What can you do for them? You cannot possibly sit and teach them pawanmuktasana part 1. Wonderful though it is, it is far too subtle. What Sri Swamiji has guided me in is to be appropriate, to give people the techniques that work for them in their circumstances now.

Prison is not a good place to be; however, there are wonderful practices that can help deal with the tension. Tension builds and builds and builds in life, and particularly, in prison. Therefore, it is important that we are able to give our students practices that help to deal with the build-up of tension, something as simple as naukasana. It works wonders.

Another exceptional practice, and we all know this, is yoga nidra. I have discovered in my work in the prisons that many people have a very limited connection between the body and the mind. Sometimes I can say, "Breathe in and raise your right leg," and for half the students, the left leg comes up. Through the practice of yoga nidra, people are able to rebuild a connection between their bodies and their mind, and what they are doing with their body and with their mind. This is hugely valuable in this population that is so desperately underprivileged. There are numerous such people amongst us. We cannot forget them, we cannot possibly neglect them, not just for their own selves but also for our own selves, because otherwise we will be taken over.

Universality of Satyananda Yoga

Just last week in my class, we were having a sitting meditation, sitting on chairs and I thought instead of yoga nidra, this week we will have a simple practice of hridayakasha dharana. These are beginners so they have not had the background and all the years of preparation that I would ideally give my students; however, yoga works. We know it does. With these guys, I asked them to place their hands in chinmaya mudra. They sat. They placed their hands in chinmaya mudra. Chinmaya mudra touches the breath. It brings the breath in to the chest area; thoracic breathing. The breath connects us to something deeper. It brings us into contact with our emotions, with our feelings, one breath at a time, moment by moment. For me, sitting there in the circle guiding the practice, giving people time, breath by breath, moment by moment, watching the body language change, watching hard faces soften, and at the end of the practice inviting my guys to chant Om three times and listening to the beauty and the depth of that sound, there were tears in my eyes.

This to me indicates the magic, the depth and the absolute universality of Satyananda Yoga. Simple practices that have such depth, that demand no intellectual understanding, no periods of study, yet which enable all of us to make changes now, because we deserve it.

One of my students in that group had told me the week before that he was going to the funeral of his daughter who had been killed. Prisoners, when they are allowed out to a funeral, have to go in handcuffs and shackles. This student friend of mine was taken out to go to the funeral of his daughter and he was agitated, inevitably, and rude to the prison guards who were taking him to the funeral.
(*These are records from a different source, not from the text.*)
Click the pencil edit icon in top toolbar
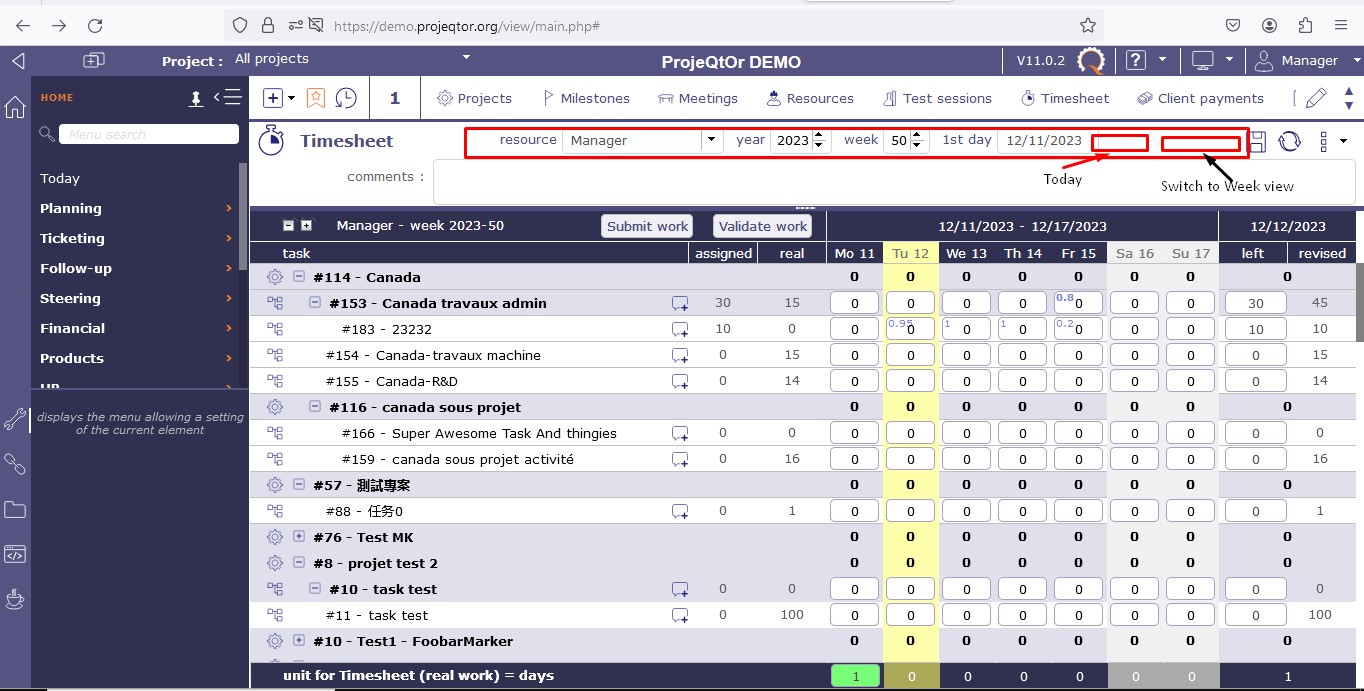Image resolution: width=1364 pixels, height=691 pixels. pyautogui.click(x=1316, y=98)
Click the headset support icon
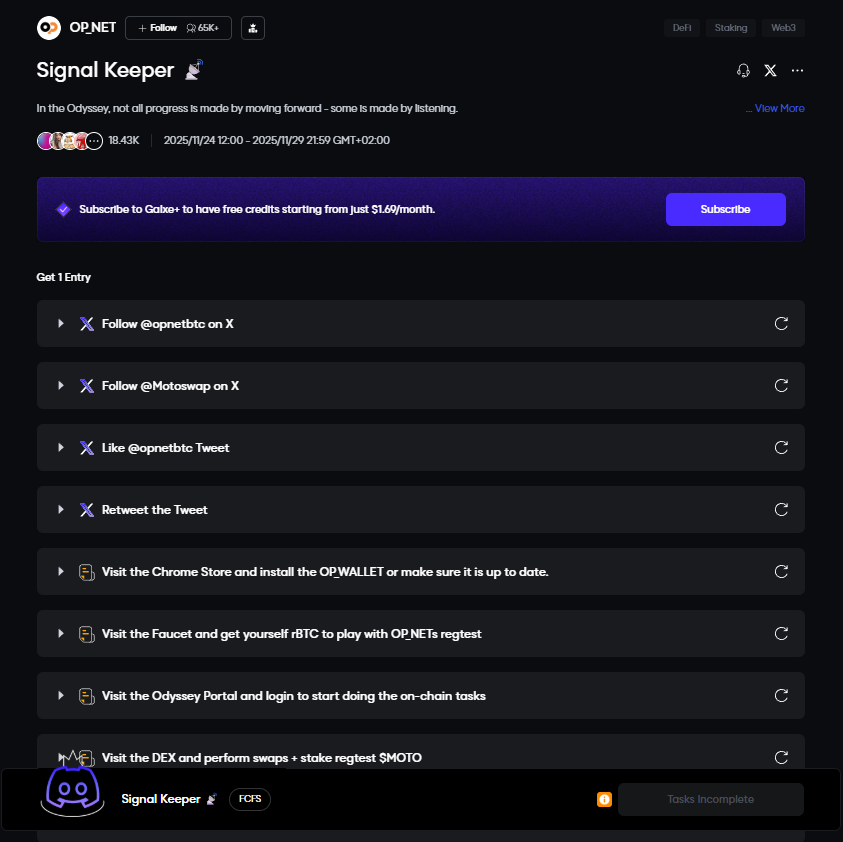The width and height of the screenshot is (843, 842). pos(743,71)
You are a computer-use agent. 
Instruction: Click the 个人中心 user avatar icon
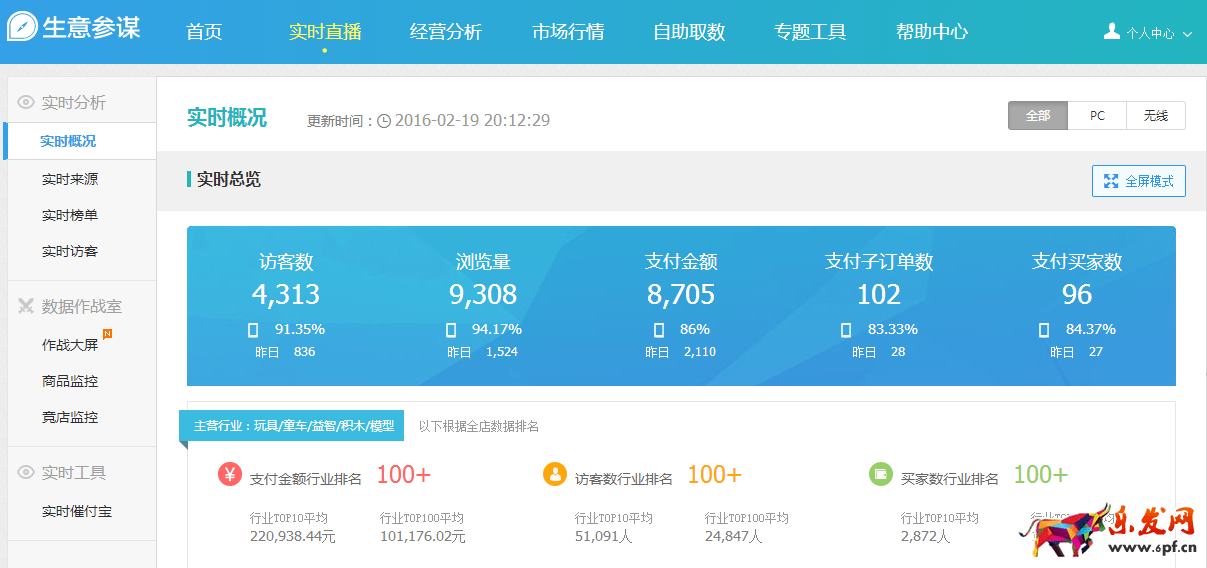tap(1111, 32)
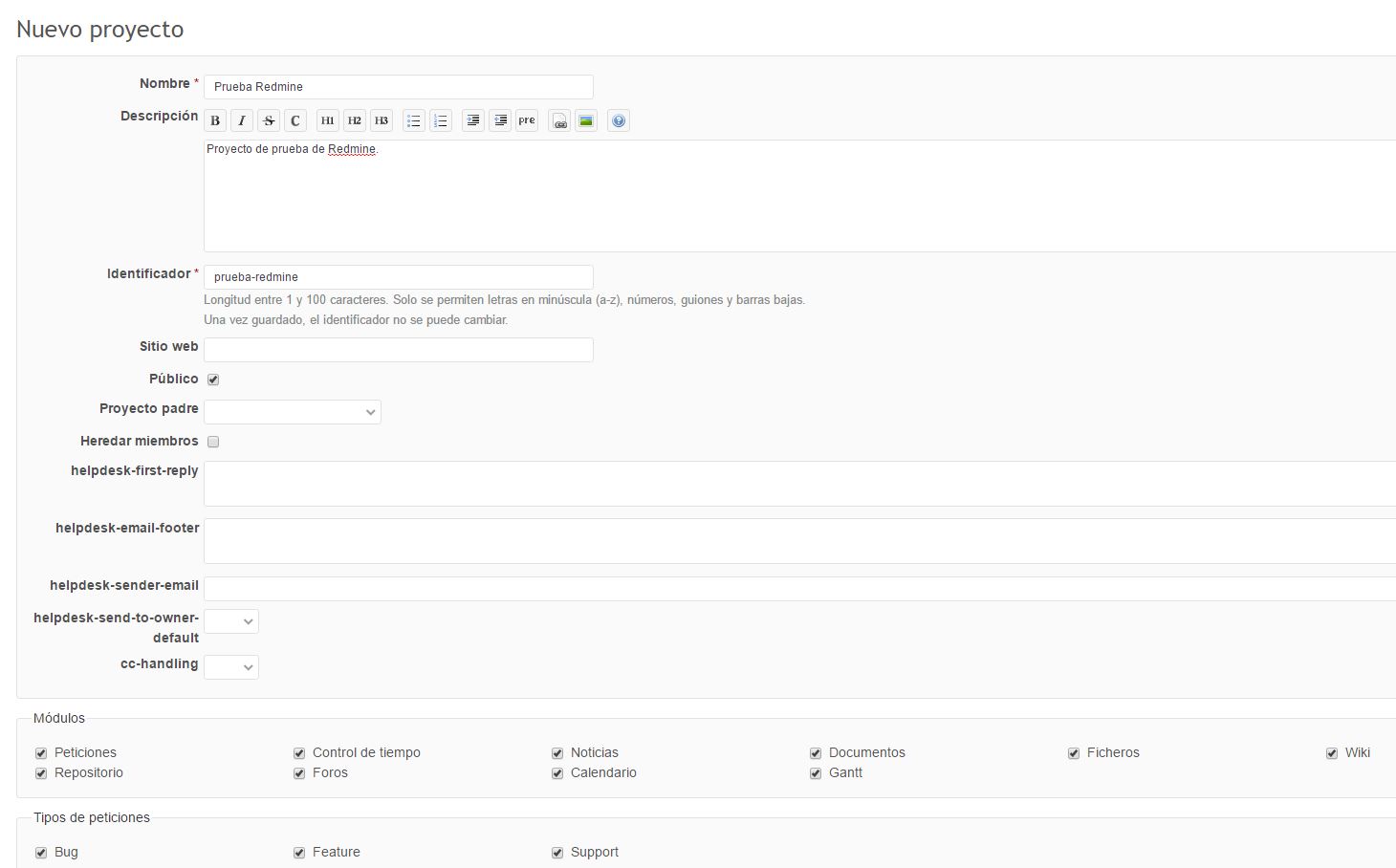This screenshot has width=1396, height=868.
Task: Click the Sitio web input field
Action: (x=398, y=350)
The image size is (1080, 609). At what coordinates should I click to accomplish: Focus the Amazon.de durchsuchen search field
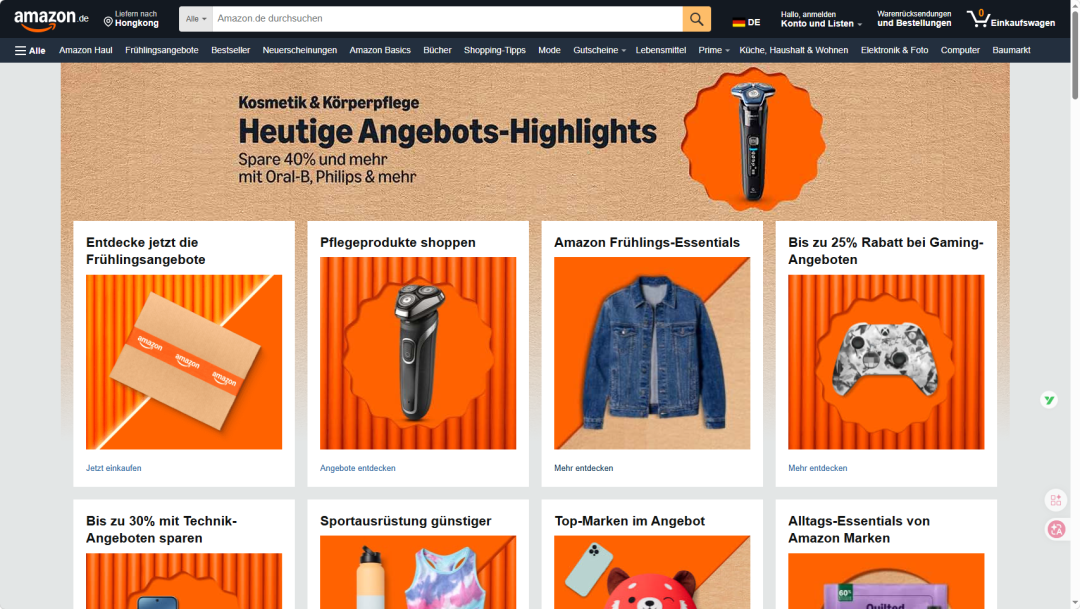click(x=446, y=19)
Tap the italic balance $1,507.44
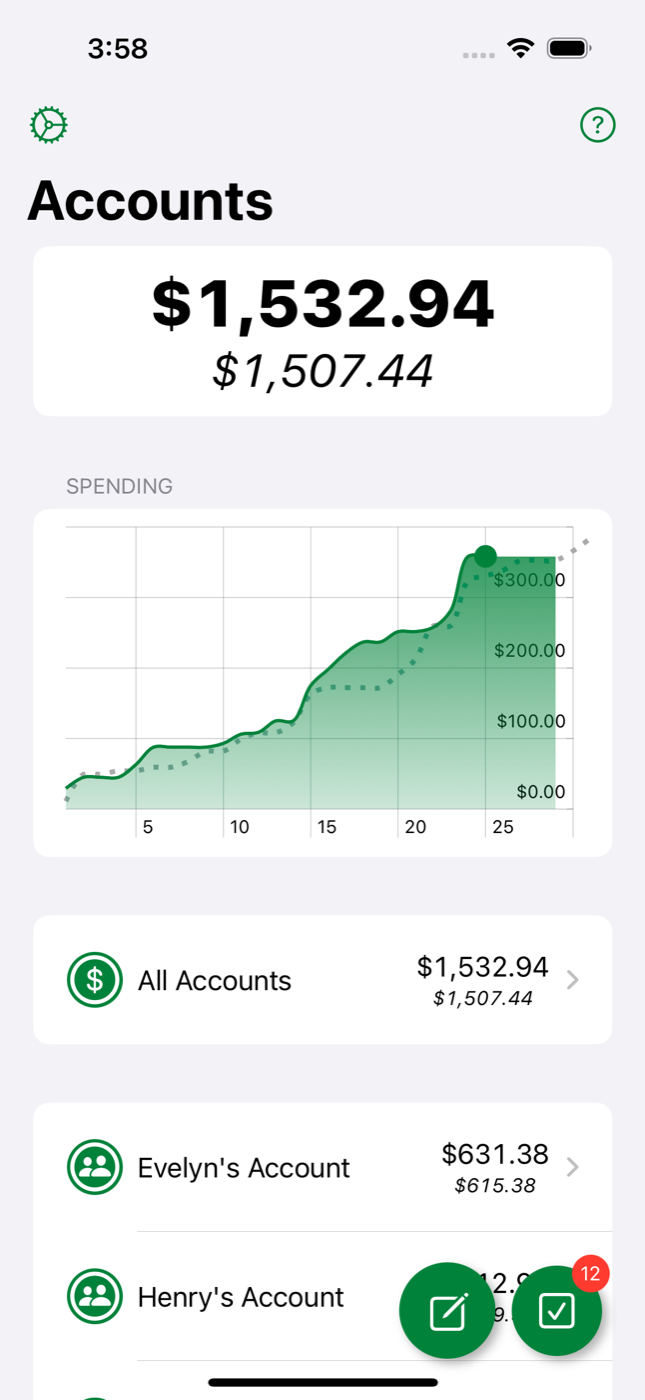This screenshot has width=645, height=1400. tap(322, 371)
They dragged him back to his cell, so he could not go. I was informed of this and I asked him, "How are you today?" and he said, "I'm okay, Swami, I've been practising your yoga stuff." How he was okay God alone knows.

So this work with the prison is hugely valuable, not just for them, but I have to say, for me. It is always a two-way traffic.

My guys in South African prisons

I have also spent a lot of time in prisons in South Africa. For the last six years or so I have been going to Cape Town, where I go not only to teach, but also to go on a pilgrimage to Pollsmoor Prison in Cape Town. I say it's a pilgrimage because that great yogi, President Nelson Mandela was imprisoned in Pollsmoor for some time. It is probably one of the most ghastly jails in the world. It has huge gang cultures and those people, incidentally, are masters of hasta mudras; I am going to study that the next time I go.

In going to Pollsmoor jail and working with prisoners there, again, the relevance of yoga became clearly evident. I do a lot of work with abdominal breathing there. Abdominal breathing, as we know, connects us with manipura chakra. Manipura chakra is not necessarily to do with the negative connotations of criminals, power, abuse and aggression; it is to do with your sense of self-esteem, your sense of yourself as a human being.

Very few people come out of prison a better person. Abuse and brutality do not make a better human being. I feel very privileged to be able to pass on some of the beautiful techniques from our tradition to my guys in prison. I call them 'my guys' because I really love them and we have a good connection.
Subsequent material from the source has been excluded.